Keita comes into his new role as chef and partner at the Japanese restaurant after cooking in restaurants in Sonoma and the Bay Area and graduating from the Culinary Institute of America at Greystone in St. Helena. He worked alongside his father at Hana, the Rohnert Park restaurant where the late-chef helped shape the way Northern California diners understand Japanese cuisine and sushi. “My father was more than a chef — he was an educator and friend to many,” Keita says in a press release. “ I look forward to carrying on his legacy and adding my own take on Japanese cuisine to PABU.”
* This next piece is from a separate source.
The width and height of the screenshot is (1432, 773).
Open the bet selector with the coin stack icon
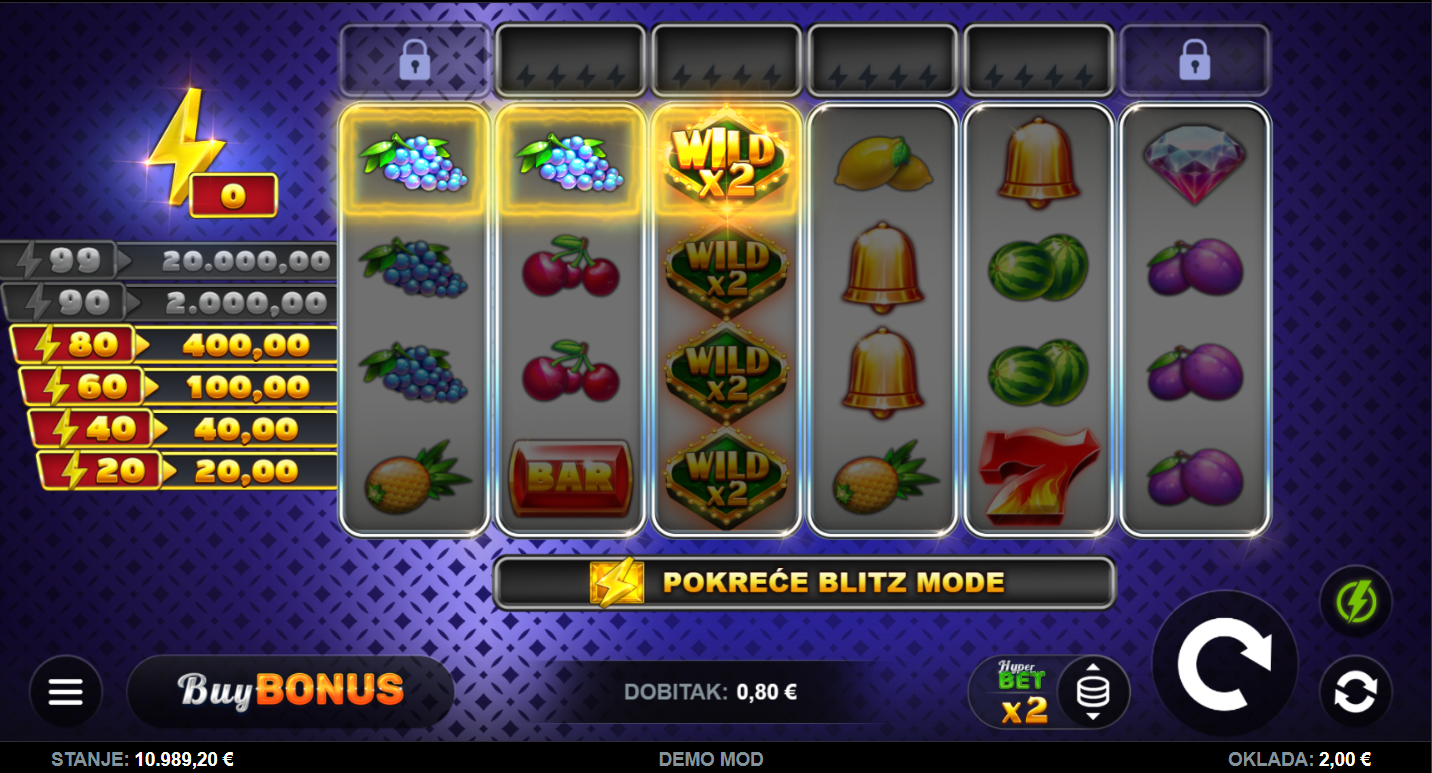pyautogui.click(x=1093, y=692)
Keita Tominaga wearing chef’s whites leaning on a table in the PABU dining room.
Keita Tominaga
PABU Izakaya

ACRE Restaurant to take over former Oliveto space in Oakland

Oliveto was open, then closed, then open again before shutting down for good in April. Now chef and owner Dirk Tolsma and managing partner Pete Sittnick have announced plans to open ACRE Restaurant in the Rockridge neighborhood space. Per a press release, the restaurant will “honor the rich culinary history of the space with an ingredient-driven menu of California/Mediterranean cuisine.” It’s expected to make its debut this fall.

Insta-famous restaurateur could face fine after building vandalized

Gao Viet Kitchen owner Viet Nguyen, who you may recognize as the man often showcasing his restaurant’s viral dishes like this $79 bowl of lobster-topped pho on Instagram, took to social media earlier this week to share his plight: the San Francisco building where he hopes to open a new restaurant in the coming months had been covered in graffiti — not for the first time. Nguyen says he also received a notice from the city that he either clean it up in the next 30 days or face a $362 fine, NBC Bay Area reports.

Senegalese restaurant gets green light to move forward in the Mission

Hoodline reports that Marco Senghor, the owner behind the Mission’s Little Baobab, got approval Tuesday for the entertainment license needed to open his ambitious restaurant and event venue Big Baobab in the former Luplandia Brewing space. Read more about his plans here.

Hit fine dining restaurant Hi Felicia earns more famous fans

It’s no secret underground supper club-turned-permanent restaurant Hi Felicia has famous fans; after all Alice Waters already threw her support behind chef and owner Imana’s work. Now it seems actress, chef, and NBA wife Ayesha Curry can also be counted among the restaurant’s devotees. Curry posted about the restaurant on Instagram, encouraging her followers to “run, don’t walk” to Hi Felicia for dinner. Additional posts indicate Curry hosted an event for her company Sweet July at the restaurant — and it was apparently a star-studded evening attended by other Bay Area culinary VIPS including chefs Matt Horn, Nelson German, and Tanya Holland.